The Sabine mountains are full of elders. They use the berries to colour
the wine. A German writer, R. Voss, wove their fragrance into a kind of
Leit-motif for one of his local novels. I met him once by accident, and
am not anxious to meet him again. A sacerdotal and flabbily pompous old
man - straightway my opinion of his books, never very high, fell to zero,
and has there remained. He knew these regions well, and doubtless
sojourned at one time or another at yonder caravanserai-hotel, abandoned
of late, but then filled with a crowd of noisy enthusiasts who have
since been sacrificed to the war-god. Doubtless he drank wine with them
on that terrace overlooking the brown houses of Olevano, though I
question whether he then paid as much as they are now charging me;
doubtless he rejoiced to see that stately array of white lilies fronting
the landscape, though I question whether he derived more pleasure from
them than I do....
While at Bellegra, this afternoon, I gazed landwards to where, in the
Abruzzi region, the peaks are still shrouded in snow.

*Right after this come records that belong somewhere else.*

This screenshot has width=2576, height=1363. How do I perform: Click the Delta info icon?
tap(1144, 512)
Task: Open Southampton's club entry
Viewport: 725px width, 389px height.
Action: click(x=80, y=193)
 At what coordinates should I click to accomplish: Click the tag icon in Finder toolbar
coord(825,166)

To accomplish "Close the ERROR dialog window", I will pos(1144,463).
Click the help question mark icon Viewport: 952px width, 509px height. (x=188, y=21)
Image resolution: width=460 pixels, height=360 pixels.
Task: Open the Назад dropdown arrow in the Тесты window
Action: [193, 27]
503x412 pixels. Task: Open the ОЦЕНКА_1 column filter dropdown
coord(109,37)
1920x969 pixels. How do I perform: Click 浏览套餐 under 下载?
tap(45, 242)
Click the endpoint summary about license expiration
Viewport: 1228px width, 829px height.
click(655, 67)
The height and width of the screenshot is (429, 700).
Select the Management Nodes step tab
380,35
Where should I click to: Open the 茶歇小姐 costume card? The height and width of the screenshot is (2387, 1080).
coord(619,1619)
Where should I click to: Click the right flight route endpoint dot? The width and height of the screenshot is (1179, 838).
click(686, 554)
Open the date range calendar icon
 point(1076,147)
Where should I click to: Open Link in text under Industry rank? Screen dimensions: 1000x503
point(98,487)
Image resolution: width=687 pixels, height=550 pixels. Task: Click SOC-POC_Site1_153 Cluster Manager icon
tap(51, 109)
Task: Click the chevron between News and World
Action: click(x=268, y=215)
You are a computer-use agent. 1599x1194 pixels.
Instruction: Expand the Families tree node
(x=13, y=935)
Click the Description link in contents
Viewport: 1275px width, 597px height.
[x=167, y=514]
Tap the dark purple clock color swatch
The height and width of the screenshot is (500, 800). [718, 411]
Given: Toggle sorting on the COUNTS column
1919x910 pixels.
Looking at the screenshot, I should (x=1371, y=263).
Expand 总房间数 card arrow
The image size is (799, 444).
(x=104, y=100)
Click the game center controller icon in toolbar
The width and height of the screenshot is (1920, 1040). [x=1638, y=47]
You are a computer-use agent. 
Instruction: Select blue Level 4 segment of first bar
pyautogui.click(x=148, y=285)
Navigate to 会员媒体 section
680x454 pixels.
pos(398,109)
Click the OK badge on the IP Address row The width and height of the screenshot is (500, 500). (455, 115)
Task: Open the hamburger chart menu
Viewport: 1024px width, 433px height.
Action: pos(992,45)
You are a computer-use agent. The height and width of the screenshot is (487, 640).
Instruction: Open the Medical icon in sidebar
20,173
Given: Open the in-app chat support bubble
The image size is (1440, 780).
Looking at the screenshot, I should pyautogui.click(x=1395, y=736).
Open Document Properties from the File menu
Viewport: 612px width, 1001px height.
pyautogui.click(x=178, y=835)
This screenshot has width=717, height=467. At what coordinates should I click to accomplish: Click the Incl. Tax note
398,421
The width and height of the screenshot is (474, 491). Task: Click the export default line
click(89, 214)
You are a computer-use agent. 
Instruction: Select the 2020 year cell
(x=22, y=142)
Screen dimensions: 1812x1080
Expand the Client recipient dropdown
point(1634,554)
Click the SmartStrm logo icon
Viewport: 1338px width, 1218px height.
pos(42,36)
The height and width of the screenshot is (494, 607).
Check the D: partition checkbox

How are they doing our there, at Scanno? Is that driving-road at last
finished? Can the "River Danube" still be heard flowing underground in
the little cave of Saint Martin? Are the thistles of violet and red and
blue and gold and silver as gorgeous as ever? [14] And those legions of
butterflies - do they still hover among the sunny patches in the narrow
vale leading to Mount Terrata? And Frattura, that strange place - what
has happened to Frattura? Built on a fracture, on the rubble of that
shattered mountain which produced the lake lower down, it has probably
crumbled away in the last earthquake. Well I remember Frattura! It was
where the wolf ate the donkey, and where we, in our turn, often
refreshed ourselves in the dim hovel of Ferdinando - never with greater
zest than on the hot downward march from Mount Genzana. Whether those
small purple gentians are still to be found on its summit? And the
emerald lizard on the lower slopes? Whether the eagles still breed on
the neighbouring Montagna di Preccia?